Stored data:
※ ※ ※
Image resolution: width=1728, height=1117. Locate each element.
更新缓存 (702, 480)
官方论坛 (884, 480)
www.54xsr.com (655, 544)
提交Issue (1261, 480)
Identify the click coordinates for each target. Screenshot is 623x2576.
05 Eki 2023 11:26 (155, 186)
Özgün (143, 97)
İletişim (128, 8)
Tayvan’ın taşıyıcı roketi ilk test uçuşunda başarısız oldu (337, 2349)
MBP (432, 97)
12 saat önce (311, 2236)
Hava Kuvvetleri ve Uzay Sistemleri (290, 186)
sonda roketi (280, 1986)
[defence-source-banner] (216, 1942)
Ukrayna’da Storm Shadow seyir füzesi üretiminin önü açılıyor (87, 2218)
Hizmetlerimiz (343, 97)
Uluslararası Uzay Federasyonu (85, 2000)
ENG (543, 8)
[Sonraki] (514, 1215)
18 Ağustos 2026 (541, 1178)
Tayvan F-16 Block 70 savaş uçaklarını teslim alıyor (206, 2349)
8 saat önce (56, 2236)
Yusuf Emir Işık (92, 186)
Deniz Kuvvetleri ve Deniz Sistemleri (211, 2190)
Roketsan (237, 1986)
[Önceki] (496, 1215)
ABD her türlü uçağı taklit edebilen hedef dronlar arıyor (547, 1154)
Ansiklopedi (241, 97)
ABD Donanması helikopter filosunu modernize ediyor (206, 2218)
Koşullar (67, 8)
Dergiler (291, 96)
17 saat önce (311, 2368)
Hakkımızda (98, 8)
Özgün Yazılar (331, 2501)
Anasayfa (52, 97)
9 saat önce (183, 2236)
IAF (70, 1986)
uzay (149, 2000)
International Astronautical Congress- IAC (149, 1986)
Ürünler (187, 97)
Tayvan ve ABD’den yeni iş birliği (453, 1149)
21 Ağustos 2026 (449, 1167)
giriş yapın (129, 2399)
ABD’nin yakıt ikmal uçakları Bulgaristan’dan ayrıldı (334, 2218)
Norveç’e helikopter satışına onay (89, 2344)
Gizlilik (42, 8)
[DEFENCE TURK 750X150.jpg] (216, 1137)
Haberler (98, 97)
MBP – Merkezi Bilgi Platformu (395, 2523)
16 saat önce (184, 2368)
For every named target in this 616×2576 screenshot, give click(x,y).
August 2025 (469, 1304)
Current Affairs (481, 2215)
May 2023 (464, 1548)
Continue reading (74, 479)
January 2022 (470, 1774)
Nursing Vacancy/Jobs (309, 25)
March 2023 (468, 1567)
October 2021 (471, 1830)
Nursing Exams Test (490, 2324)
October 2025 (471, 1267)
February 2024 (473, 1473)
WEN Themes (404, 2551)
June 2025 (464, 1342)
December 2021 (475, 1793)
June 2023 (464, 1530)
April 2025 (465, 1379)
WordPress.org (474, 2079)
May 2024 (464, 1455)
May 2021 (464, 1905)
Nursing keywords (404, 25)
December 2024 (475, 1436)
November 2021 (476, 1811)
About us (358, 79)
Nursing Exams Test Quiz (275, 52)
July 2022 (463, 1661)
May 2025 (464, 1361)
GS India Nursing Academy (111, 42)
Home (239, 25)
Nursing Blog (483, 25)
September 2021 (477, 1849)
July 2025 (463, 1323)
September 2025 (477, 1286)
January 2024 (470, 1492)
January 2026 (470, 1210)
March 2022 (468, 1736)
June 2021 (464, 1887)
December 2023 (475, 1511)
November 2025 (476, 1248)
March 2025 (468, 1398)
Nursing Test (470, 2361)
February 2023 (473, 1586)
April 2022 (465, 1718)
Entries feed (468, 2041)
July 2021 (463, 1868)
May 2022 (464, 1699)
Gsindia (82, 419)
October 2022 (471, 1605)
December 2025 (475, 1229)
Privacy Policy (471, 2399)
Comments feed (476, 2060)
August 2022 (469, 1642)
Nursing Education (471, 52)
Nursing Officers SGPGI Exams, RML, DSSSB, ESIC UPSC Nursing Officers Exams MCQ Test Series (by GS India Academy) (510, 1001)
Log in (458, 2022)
※ ※ ※
What is required: Your answer must be the lines from the one containing "July 2022 (463, 1661)" to the last line of the entries, repeated exactly and with nothing else.

Finished task:
July 2022 (463, 1661)
May 2025 (464, 1361)
GS India Nursing Academy (111, 42)
Home (239, 25)
Nursing Blog (483, 25)
September 2021 (477, 1849)
July 2025 (463, 1323)
September 2025 (477, 1286)
January 2024 (470, 1492)
January 2026 (470, 1210)
March 2022 (468, 1736)
June 2021 (464, 1887)
December 2023 (475, 1511)
November 2025 (476, 1248)
March 2025 (468, 1398)
Nursing Test (470, 2361)
February 2023 (473, 1586)
April 2022 (465, 1718)
Entries feed (468, 2041)
July 2021 (463, 1868)
May 2022 (464, 1699)
Gsindia (82, 419)
October 2022 (471, 1605)
December 2025 (475, 1229)
Privacy Policy (471, 2399)
Comments feed (476, 2060)
August 2022 (469, 1642)
Nursing Education (471, 52)
Nursing Officers SGPGI Exams, RML, DSSSB, ESIC UPSC Nursing Officers Exams MCQ Test Series (by GS India Academy) (510, 1001)
Log in (458, 2022)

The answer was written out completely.